Написанное (и имѣющее быть написаннымъ впослѣдствіи) есть символизмъ и романтизмъ (этѣ направленія изящной словесности – несмотря на разницу временную – тяготѣютъ другъ къ другу и взаимоблизки). – Прошу не прибавлять къ упомянутымъ направленьямъ литературнымъ античныя приставки «постъ-», «нео-» и тѣмъ паче ихъ совмѣстно (отъ, скажемъ, какого-нибудь «постнеоромантизма» не рябитъ въ глазахъ только у комментатора). Что есть символизмъ? Объ этомъ хорошо сказали сами символисты и ихъ современники: «постиженіе міра иными, не разсудочными путями» (Брюсовъ); «тайнопись неизреченнаго» и попытка узрѣть за внѣшнимъ «мистически прозреваемую сущность» (Вяч. Ивановъ). Символизмъ[82], но много болѣе антропоцентрическій и религіозный (религія здѣсь=глубина, религіозное измѣреніе – еще одно измѣреніе: вглубь), чѣмъ въ цѣломъ символизмъ Серебрянаго вѣка, стоящій, «подъ знакомъ космоса, а не Логоса. Поэтому космосъ поглощаетъ у нихъ личность; А. Бѣлый даже самъ говорилъ про себя, что у него нѣтъ личности. Въ ренессансѣ былъ элементъ антиперсоналистическій. Языческій космизмъ, хотя и въ очень преображенной формѣ, преобладалъ надъ христіанскимъ персонализмомъ» (Бердяевъ, «Русская идея»). Это связано съ фигурой М., гностицизмомъ, съ его акосмизмомъ и – какъ слѣдствіе – особымъ пониманіемъ сущаго (въ частности, съ парадоксальнымъ пониманіемъ природы въ поэмѣ).

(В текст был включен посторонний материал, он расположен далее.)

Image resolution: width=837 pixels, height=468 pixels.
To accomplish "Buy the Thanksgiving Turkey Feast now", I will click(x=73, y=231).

Комментаріи необходимы по двумъ причинамъ: современному читателю надобно многое объяснить, дабы моя книга не стала критскимъ лабиринтомъ, но и безъ того отъ читателя требуются рѣдчайшія нынѣ качества; я не желаю, чтобы комментаторы комментировали мои тексты, искажая и дѣля, членя изначальное единство написаннаго. Предрекаю читателю: всё сказанное комментаторомъ будетъ или ложью или полу-ложью (что еще опаснѣе лжи, ибо выглядитъ правдоподобно). – Оцѣнка прорыва сквозь время, что въ сферѣ языка значитъ: писать, вбирая представляющееся автору лучшимъ изъ разныхъ временъ, не будучи ограниченнымъ однимъ временемъ, одною эпохою, какъ въ ЛЮБЫХЪ случаяхъ, – не можетъ быть ни понято, ни принято – со стороны подобныхъ подъ-Іалдаваофомъ-бытующихъ, пассивныхъ созданій, многоученыхъ – и въ лучшемъ случаѣ – въ рамкахъ сей пассивности; равно какъ понять: есть исходы изъ пассивности – не только въ мышленіи, но и въ личной судьбѣ; есть кое-что несравнимо важнѣе цѣльности средства описанія – языка: личная судьба, порою могущая быть цѣльною только милостію синтеза того, что представляется наилучшимъ самому творцу, или автору, и творческой его переработки, наслаиваемой на свое, трижды свое[83]. – Какъ говаривалъ Г.Ивановъ: "Инстинктъ великое дѣло – у людей антитворческихъ есть свой особый инстинктъ, развитый чрезвычайно, какъ нюхъ у собакъ. Инстинктомъ они сейчасъ же чуютъ голосъ подлиннаго искусства и сейчасъ же враждебно на него настораживаются. Сирины въ этомъ смыслѣ безконечно счастливѣе Фельзеновъ – у первыхъ всюду инстинктивные друзья, у вторыхъ повсюду инстинктивные вѣковѣчные враги". Или – словами Беме, обращенными къ своему недругу Б. Тилькену: «Послушай, пасквилянтъ! Если ты владѣешь искусствомъ этого міра, то я владѣю искусствомъ божественнаго мiра: ты изучилъ свое, а мое есть даръ милости божьей».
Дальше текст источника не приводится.